(Dataset entries)
------------------------------

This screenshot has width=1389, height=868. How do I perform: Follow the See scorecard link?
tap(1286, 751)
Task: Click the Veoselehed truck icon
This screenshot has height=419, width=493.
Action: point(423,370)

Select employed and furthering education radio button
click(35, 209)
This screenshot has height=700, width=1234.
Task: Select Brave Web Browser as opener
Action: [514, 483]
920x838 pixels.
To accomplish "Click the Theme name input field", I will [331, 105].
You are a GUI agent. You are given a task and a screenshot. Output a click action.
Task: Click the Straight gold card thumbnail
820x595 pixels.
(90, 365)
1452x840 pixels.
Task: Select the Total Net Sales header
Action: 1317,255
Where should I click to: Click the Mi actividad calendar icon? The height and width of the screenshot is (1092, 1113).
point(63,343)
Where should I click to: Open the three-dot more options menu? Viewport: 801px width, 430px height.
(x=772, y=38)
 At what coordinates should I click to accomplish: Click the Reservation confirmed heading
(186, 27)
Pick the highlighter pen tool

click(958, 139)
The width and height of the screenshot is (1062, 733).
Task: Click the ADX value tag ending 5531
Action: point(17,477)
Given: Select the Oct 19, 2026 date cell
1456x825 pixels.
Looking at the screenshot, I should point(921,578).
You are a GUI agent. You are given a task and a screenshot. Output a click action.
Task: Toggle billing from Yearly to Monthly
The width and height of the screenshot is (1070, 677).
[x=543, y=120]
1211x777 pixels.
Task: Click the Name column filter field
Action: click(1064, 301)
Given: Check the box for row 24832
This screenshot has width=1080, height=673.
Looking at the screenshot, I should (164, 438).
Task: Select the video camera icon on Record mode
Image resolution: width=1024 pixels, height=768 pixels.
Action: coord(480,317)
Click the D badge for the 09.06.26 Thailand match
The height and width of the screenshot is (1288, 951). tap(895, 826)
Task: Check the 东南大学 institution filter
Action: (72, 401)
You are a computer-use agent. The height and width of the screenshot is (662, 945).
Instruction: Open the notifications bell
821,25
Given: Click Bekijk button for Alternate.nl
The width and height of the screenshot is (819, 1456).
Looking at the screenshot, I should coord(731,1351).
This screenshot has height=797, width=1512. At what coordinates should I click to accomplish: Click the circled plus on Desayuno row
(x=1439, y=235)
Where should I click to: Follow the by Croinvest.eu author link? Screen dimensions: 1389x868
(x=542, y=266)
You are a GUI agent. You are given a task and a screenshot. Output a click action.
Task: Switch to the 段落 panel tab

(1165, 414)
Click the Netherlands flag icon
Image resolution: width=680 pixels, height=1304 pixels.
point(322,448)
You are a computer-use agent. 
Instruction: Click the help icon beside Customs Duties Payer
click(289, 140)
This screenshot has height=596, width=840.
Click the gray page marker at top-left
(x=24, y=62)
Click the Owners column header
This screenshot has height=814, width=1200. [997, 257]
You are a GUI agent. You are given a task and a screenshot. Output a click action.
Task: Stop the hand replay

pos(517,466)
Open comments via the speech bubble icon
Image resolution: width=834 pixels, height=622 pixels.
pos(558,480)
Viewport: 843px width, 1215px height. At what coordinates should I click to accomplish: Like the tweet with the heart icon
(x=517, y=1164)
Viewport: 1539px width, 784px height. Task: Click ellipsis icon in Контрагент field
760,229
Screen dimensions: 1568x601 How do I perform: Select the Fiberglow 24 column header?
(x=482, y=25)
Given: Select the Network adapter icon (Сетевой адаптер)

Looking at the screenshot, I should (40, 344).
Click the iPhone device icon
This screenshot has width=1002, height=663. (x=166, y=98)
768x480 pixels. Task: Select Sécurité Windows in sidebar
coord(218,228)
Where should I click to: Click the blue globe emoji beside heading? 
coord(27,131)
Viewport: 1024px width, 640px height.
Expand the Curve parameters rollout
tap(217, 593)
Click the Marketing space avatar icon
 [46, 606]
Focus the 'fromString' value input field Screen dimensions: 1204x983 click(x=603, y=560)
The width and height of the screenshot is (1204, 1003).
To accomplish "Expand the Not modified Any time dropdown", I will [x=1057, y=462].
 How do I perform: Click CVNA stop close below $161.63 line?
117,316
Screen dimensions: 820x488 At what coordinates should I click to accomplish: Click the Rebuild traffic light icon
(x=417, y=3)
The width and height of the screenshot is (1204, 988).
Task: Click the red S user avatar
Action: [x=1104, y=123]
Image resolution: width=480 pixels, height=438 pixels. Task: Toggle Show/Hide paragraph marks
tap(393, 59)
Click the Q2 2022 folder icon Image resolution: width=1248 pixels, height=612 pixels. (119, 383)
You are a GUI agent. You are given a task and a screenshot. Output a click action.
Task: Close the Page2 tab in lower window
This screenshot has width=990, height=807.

------------------------------

=== Description of the task ===
Print the records above in full, exactly.

=== Task result ===
This screenshot has width=1389, height=868. How do I perform: Follow the See scorecard link?
tap(1286, 751)
Task: Click the Veoselehed truck icon
This screenshot has height=419, width=493.
Action: point(423,370)

Select employed and furthering education radio button
click(35, 209)
This screenshot has height=700, width=1234.
Task: Select Brave Web Browser as opener
Action: [514, 483]
920x838 pixels.
To accomplish "Click the Theme name input field", I will [331, 105].
You are a GUI agent. You are given a task and a screenshot. Output a click action.
Task: Click the Straight gold card thumbnail
820x595 pixels.
(90, 365)
1452x840 pixels.
Task: Select the Total Net Sales header
Action: 1317,255
Where should I click to: Click the Mi actividad calendar icon? The height and width of the screenshot is (1092, 1113).
point(63,343)
Where should I click to: Open the three-dot more options menu? Viewport: 801px width, 430px height.
(x=772, y=38)
 At what coordinates should I click to accomplish: Click the Reservation confirmed heading
(186, 27)
Pick the highlighter pen tool

click(958, 139)
The width and height of the screenshot is (1062, 733).
Task: Click the ADX value tag ending 5531
Action: point(17,477)
Given: Select the Oct 19, 2026 date cell
1456x825 pixels.
Looking at the screenshot, I should point(921,578).
You are a GUI agent. You are given a task and a screenshot. Output a click action.
Task: Toggle billing from Yearly to Monthly
The width and height of the screenshot is (1070, 677).
[x=543, y=120]
1211x777 pixels.
Task: Click the Name column filter field
Action: click(1064, 301)
Given: Check the box for row 24832
This screenshot has width=1080, height=673.
Looking at the screenshot, I should (164, 438).
Task: Select the video camera icon on Record mode
Image resolution: width=1024 pixels, height=768 pixels.
Action: coord(480,317)
Click the D badge for the 09.06.26 Thailand match
The height and width of the screenshot is (1288, 951). tap(895, 826)
Task: Check the 东南大学 institution filter
Action: (72, 401)
You are a computer-use agent. The height and width of the screenshot is (662, 945).
Instruction: Open the notifications bell
821,25
Given: Click Bekijk button for Alternate.nl
The width and height of the screenshot is (819, 1456).
Looking at the screenshot, I should coord(731,1351).
This screenshot has height=797, width=1512. At what coordinates should I click to accomplish: Click the circled plus on Desayuno row
(x=1439, y=235)
Where should I click to: Follow the by Croinvest.eu author link? Screen dimensions: 1389x868
(x=542, y=266)
You are a GUI agent. You are given a task and a screenshot. Output a click action.
Task: Switch to the 段落 panel tab

(1165, 414)
Click the Netherlands flag icon
Image resolution: width=680 pixels, height=1304 pixels.
point(322,448)
You are a computer-use agent. 
Instruction: Click the help icon beside Customs Duties Payer
click(289, 140)
This screenshot has height=596, width=840.
Click the gray page marker at top-left
(x=24, y=62)
Click the Owners column header
This screenshot has height=814, width=1200. [997, 257]
You are a GUI agent. You are given a task and a screenshot. Output a click action.
Task: Stop the hand replay

pos(517,466)
Open comments via the speech bubble icon
Image resolution: width=834 pixels, height=622 pixels.
pos(558,480)
Viewport: 843px width, 1215px height. At what coordinates should I click to accomplish: Like the tweet with the heart icon
(x=517, y=1164)
Viewport: 1539px width, 784px height. Task: Click ellipsis icon in Контрагент field
760,229
Screen dimensions: 1568x601 How do I perform: Select the Fiberglow 24 column header?
(x=482, y=25)
Given: Select the Network adapter icon (Сетевой адаптер)

Looking at the screenshot, I should (40, 344).
Click the iPhone device icon
This screenshot has width=1002, height=663. (x=166, y=98)
768x480 pixels. Task: Select Sécurité Windows in sidebar
coord(218,228)
Where should I click to: Click the blue globe emoji beside heading? 
coord(27,131)
Viewport: 1024px width, 640px height.
Expand the Curve parameters rollout
tap(217, 593)
Click the Marketing space avatar icon
 [46, 606]
Focus the 'fromString' value input field Screen dimensions: 1204x983 click(x=603, y=560)
The width and height of the screenshot is (1204, 1003).
To accomplish "Expand the Not modified Any time dropdown", I will [x=1057, y=462].
 How do I perform: Click CVNA stop close below $161.63 line?
117,316
Screen dimensions: 820x488 At what coordinates should I click to accomplish: Click the Rebuild traffic light icon
(x=417, y=3)
The width and height of the screenshot is (1204, 988).
Task: Click the red S user avatar
Action: [x=1104, y=123]
Image resolution: width=480 pixels, height=438 pixels. Task: Toggle Show/Hide paragraph marks
tap(393, 59)
Click the Q2 2022 folder icon Image resolution: width=1248 pixels, height=612 pixels. (119, 383)
You are a GUI agent. You are given a task and a screenshot. Output a click action.
Task: Close the Page2 tab in lower window
This screenshot has width=990, height=807.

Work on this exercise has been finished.